Material provided
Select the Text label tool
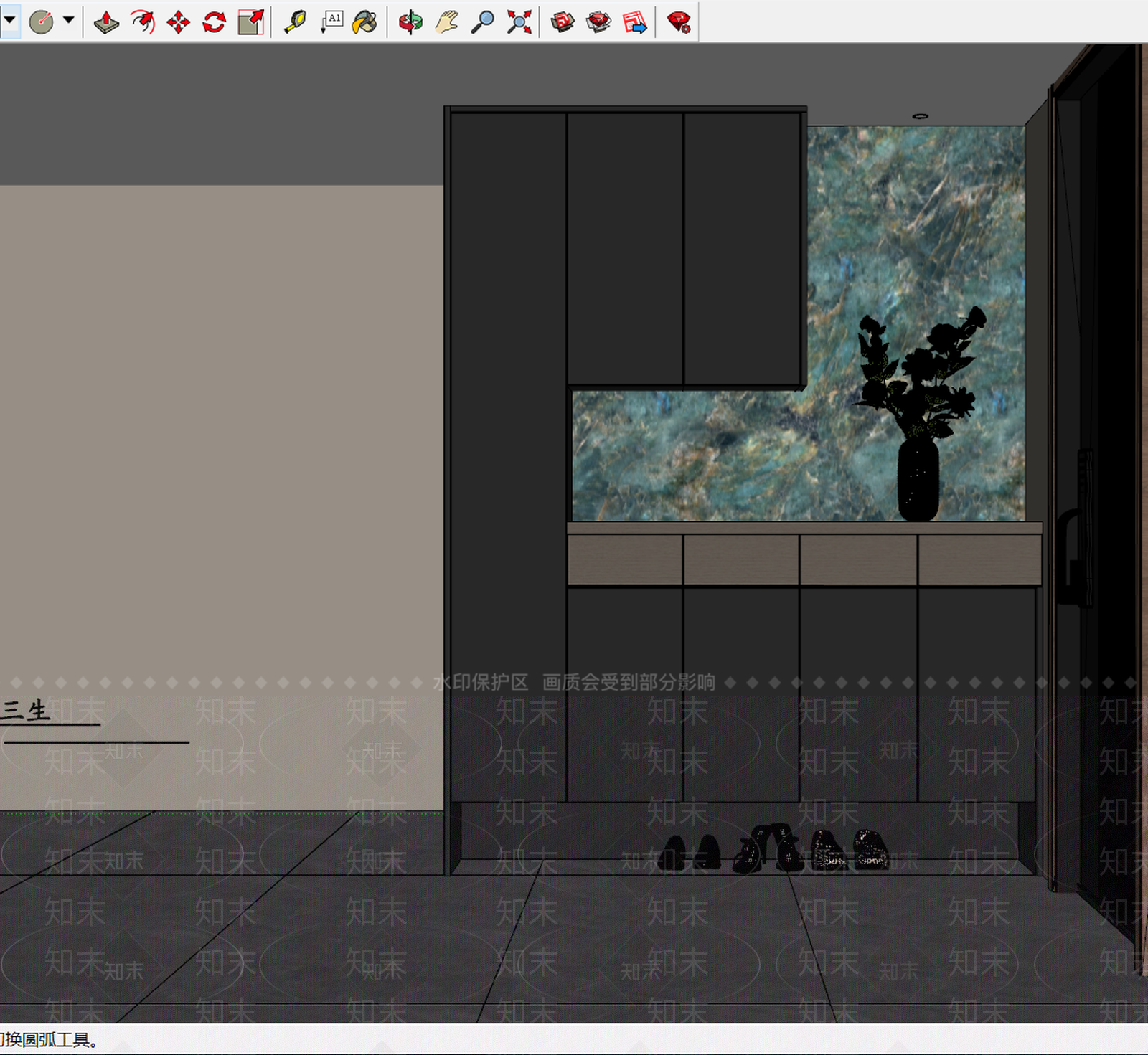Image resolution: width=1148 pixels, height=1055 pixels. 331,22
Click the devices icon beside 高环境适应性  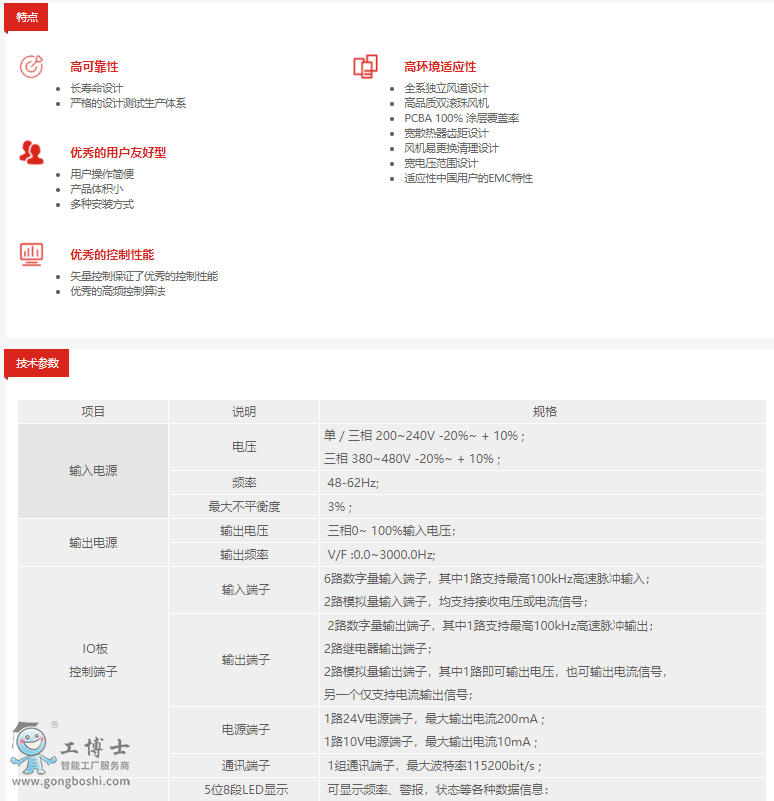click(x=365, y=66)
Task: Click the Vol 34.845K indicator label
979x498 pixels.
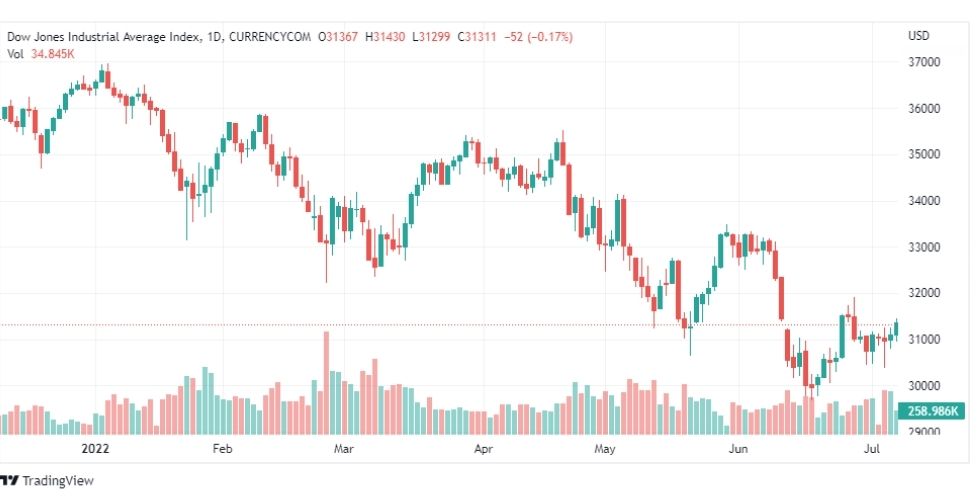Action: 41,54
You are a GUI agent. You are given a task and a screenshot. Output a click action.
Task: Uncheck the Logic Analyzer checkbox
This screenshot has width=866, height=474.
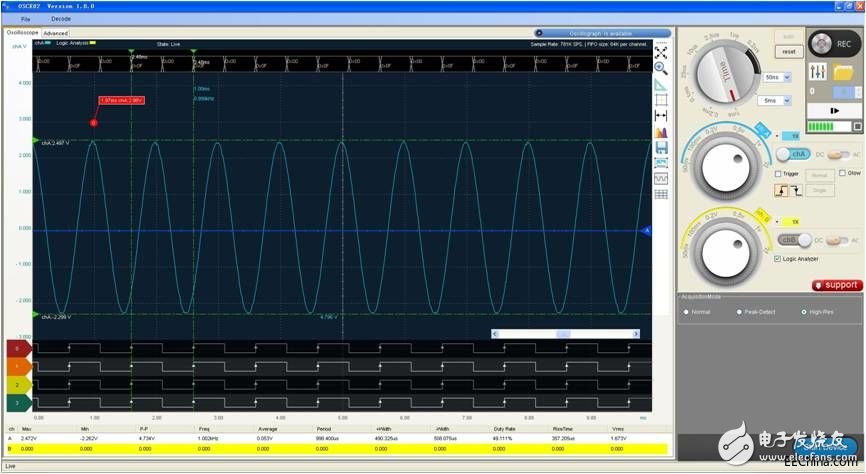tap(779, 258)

---

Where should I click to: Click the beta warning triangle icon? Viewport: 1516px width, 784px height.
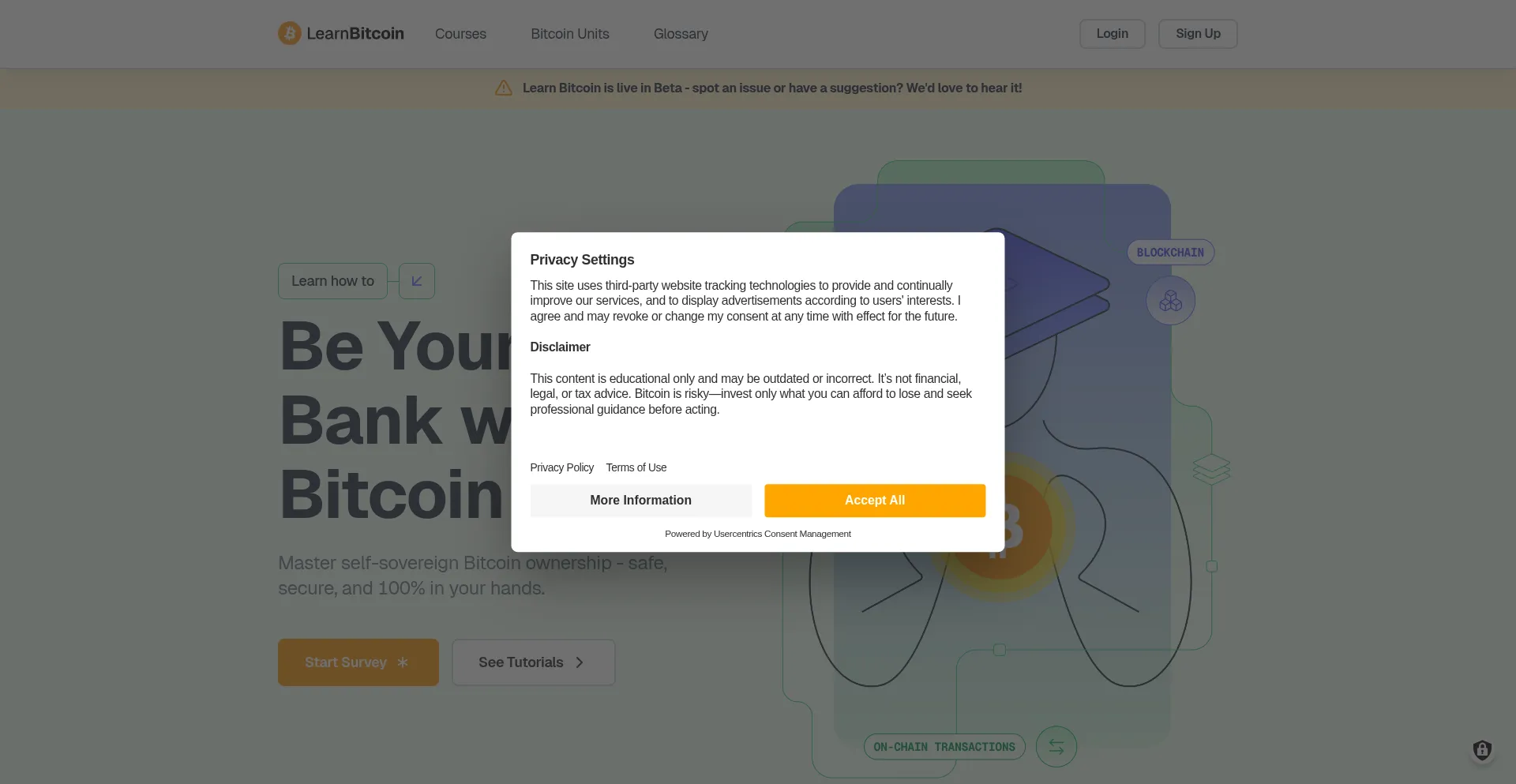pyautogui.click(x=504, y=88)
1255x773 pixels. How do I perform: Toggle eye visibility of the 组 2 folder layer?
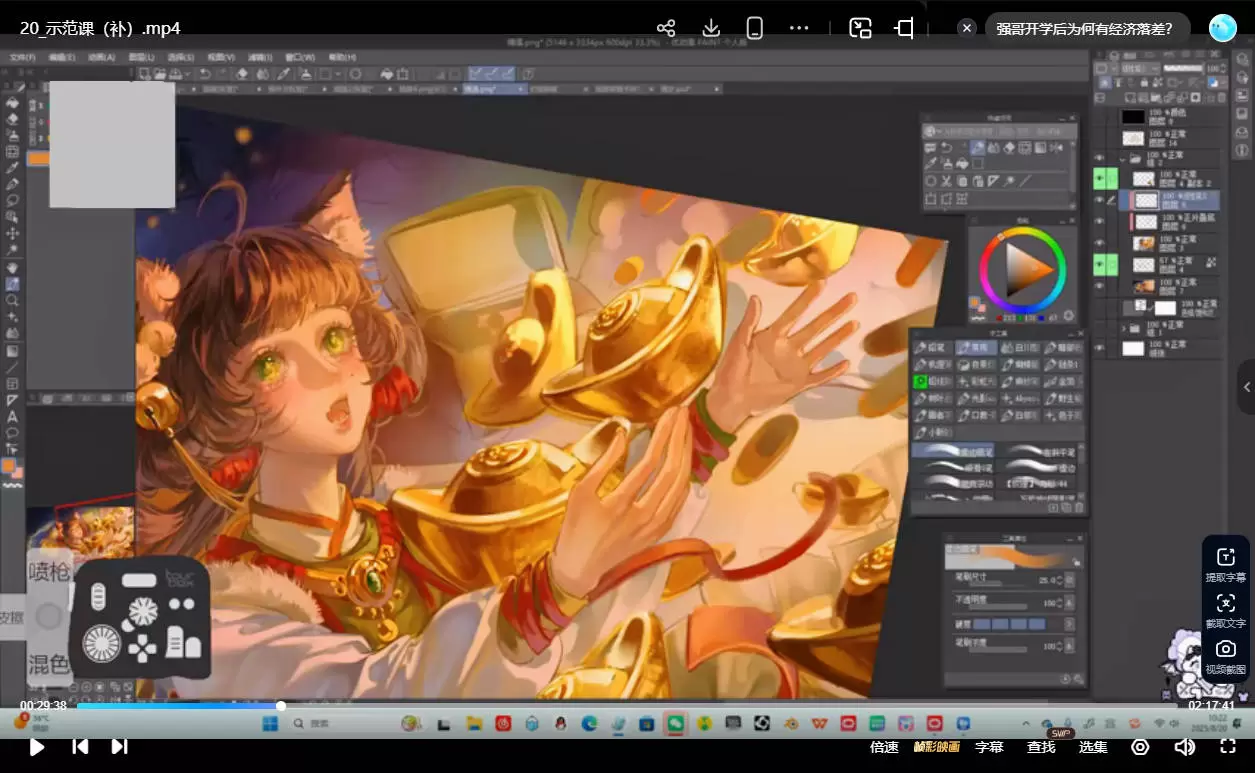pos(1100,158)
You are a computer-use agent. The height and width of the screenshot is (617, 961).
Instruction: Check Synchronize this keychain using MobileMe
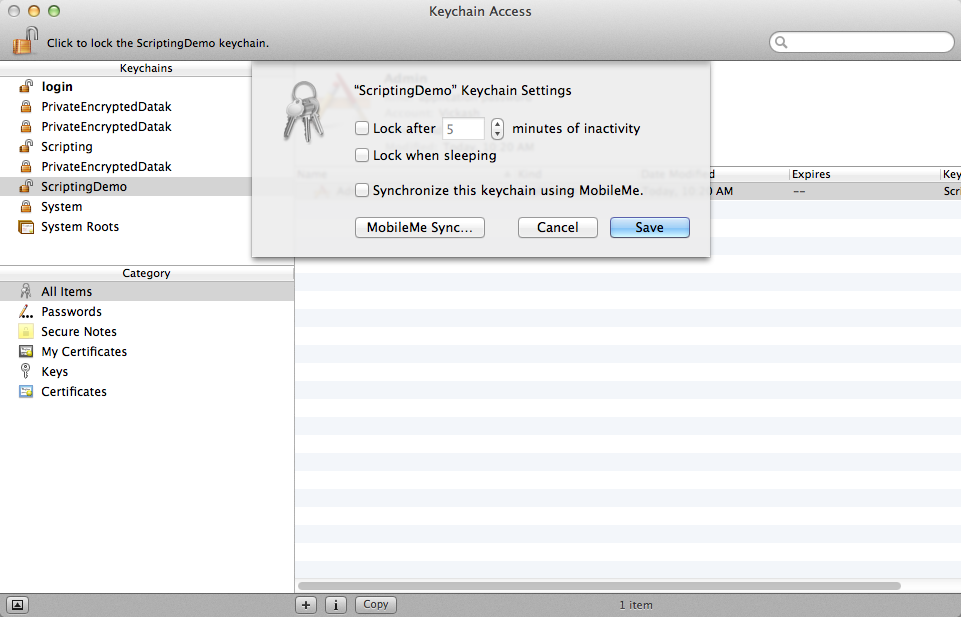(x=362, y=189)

==

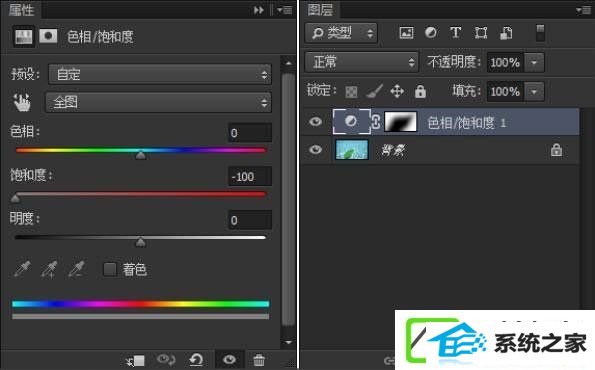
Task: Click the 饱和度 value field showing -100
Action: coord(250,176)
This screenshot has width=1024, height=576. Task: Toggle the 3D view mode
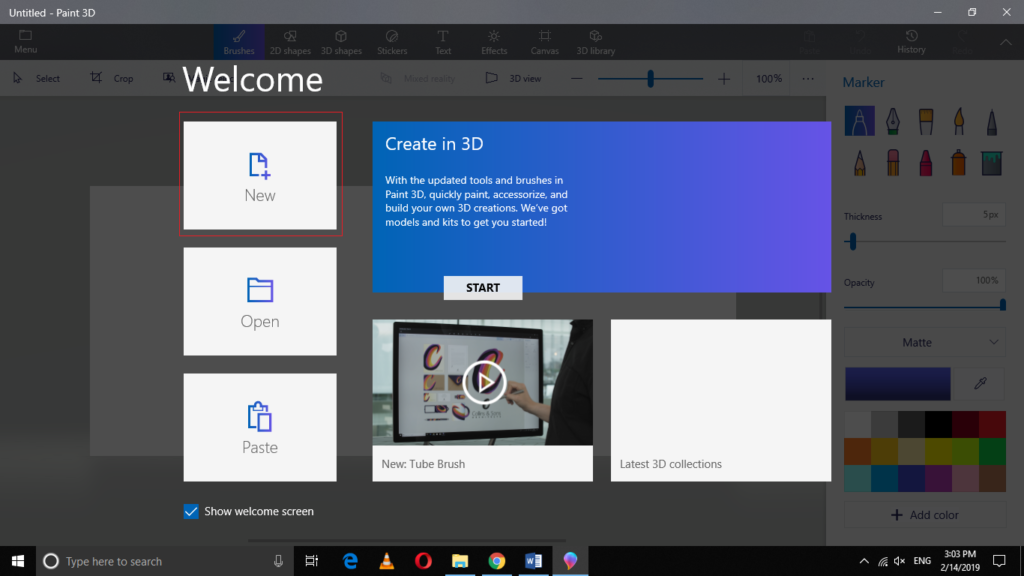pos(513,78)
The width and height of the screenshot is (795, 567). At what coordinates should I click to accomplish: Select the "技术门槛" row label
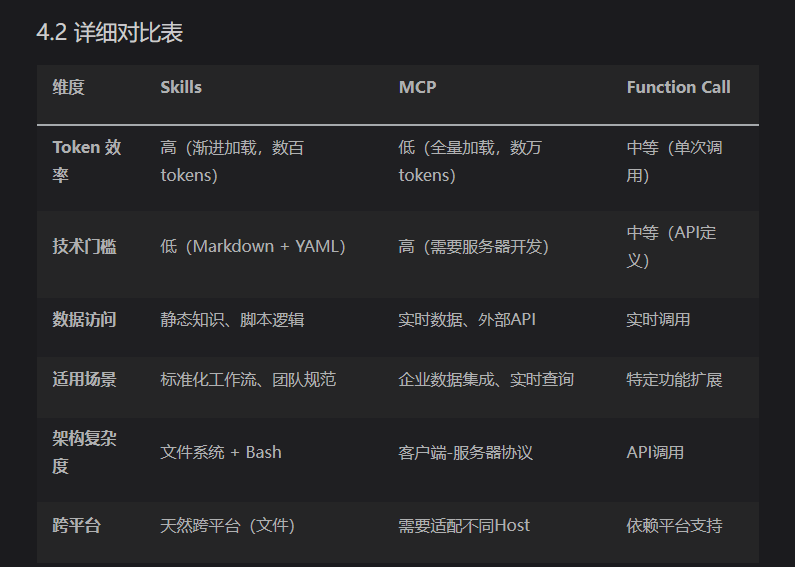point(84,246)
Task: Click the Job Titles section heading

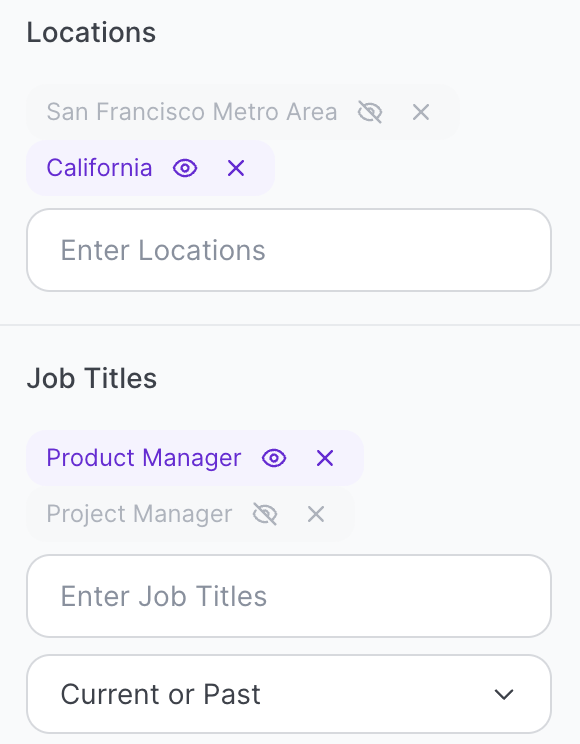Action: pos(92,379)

Problem description
After reading through the material, report every line that holds "agent".

Output for this task
You are a GUI agent. You are given a task and a screenshot. Output a click action.
You are a computer-use agent. The height and width of the screenshot is (617, 961).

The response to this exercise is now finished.